** MATERIAL SHOWN follows **

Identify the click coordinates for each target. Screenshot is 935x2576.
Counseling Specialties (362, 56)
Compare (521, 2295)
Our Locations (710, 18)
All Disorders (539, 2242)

** End of MATERIAL SHOWN **

### TASK ITEM
May I have all of the records repeated exactly?

### WRITTEN SOLUTION
Identify the click coordinates for each target. Screenshot is 935x2576.
Counseling Specialties (362, 56)
Compare (521, 2295)
Our Locations (710, 18)
All Disorders (539, 2242)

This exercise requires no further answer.